◆ **DESCRIPTION OF THE TASK**
Using the records below, write out again exactly the lines that begin at the line containing "You are a computer-use agent. 409x308 pixels." and end at the line containing "Instruction: Open the", and no other lines.

◆ **STUDY MATERIAL**
#####
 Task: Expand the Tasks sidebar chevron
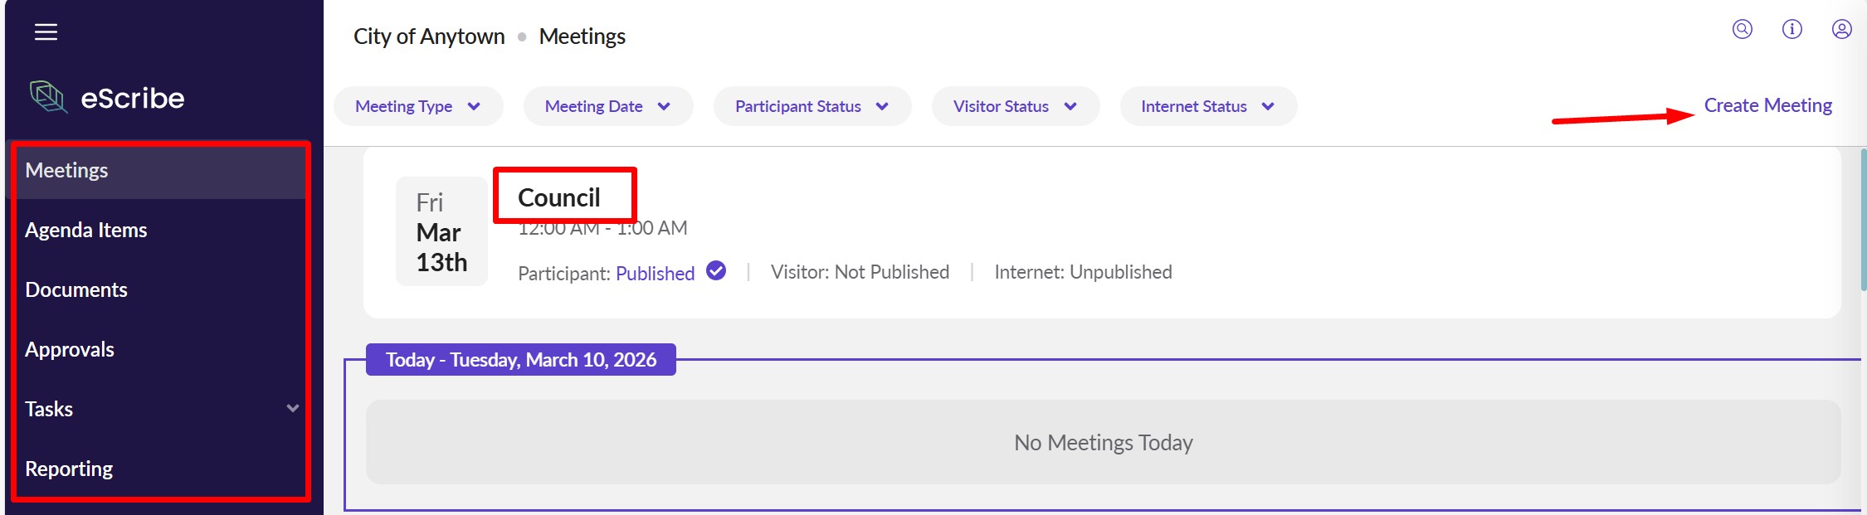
#####
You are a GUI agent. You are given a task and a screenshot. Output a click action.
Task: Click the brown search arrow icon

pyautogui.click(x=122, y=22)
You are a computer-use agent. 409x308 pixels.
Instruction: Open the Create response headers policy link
#####
◆ **ANSWER TO THIS TASK**
You are a computer-use agent. 409x308 pixels.
Instruction: Open the Create response headers policy link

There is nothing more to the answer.